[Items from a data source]
•••

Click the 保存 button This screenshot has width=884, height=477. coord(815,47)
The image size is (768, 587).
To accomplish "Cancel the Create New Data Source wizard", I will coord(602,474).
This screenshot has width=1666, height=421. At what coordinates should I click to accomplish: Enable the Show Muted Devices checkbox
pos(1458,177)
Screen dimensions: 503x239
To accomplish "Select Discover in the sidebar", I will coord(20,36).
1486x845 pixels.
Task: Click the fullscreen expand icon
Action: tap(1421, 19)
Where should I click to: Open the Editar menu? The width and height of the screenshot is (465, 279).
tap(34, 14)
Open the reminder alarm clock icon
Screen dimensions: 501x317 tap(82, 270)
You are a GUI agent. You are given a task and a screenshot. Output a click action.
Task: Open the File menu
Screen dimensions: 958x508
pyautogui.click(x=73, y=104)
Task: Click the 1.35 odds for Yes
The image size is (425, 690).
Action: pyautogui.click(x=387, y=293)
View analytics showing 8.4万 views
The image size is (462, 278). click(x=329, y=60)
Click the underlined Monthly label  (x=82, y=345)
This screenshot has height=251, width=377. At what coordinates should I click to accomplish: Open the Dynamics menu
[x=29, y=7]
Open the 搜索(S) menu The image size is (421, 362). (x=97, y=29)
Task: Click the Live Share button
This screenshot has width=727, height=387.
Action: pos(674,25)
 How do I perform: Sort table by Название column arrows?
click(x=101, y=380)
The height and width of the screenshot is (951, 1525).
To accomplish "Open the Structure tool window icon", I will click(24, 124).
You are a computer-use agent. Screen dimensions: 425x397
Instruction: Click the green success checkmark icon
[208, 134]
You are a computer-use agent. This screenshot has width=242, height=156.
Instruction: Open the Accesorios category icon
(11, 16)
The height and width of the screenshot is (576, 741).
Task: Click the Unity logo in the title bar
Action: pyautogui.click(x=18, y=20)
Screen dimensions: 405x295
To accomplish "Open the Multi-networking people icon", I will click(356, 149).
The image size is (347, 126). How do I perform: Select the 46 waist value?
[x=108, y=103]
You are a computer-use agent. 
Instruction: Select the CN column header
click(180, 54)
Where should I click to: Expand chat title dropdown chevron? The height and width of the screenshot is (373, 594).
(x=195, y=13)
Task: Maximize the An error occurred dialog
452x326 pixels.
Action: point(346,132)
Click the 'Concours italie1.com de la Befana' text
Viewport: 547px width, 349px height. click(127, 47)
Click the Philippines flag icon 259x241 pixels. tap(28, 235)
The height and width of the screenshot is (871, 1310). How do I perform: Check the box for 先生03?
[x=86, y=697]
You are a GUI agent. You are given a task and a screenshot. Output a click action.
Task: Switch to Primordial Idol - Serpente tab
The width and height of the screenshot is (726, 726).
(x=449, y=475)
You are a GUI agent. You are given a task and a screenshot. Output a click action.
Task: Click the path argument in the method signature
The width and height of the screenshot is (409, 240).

•••

### [WHAT IS NEEDED]
Extract, please, the lines from the start of the entries above through the one with "Screen dimensions: 503x239", both included, reproducing each exactly and adding nothing.

### [YOUR SOLUTION]
Click the 保存 button This screenshot has width=884, height=477. coord(815,47)
The image size is (768, 587).
To accomplish "Cancel the Create New Data Source wizard", I will coord(602,474).
This screenshot has width=1666, height=421. At what coordinates should I click to accomplish: Enable the Show Muted Devices checkbox
pos(1458,177)
Screen dimensions: 503x239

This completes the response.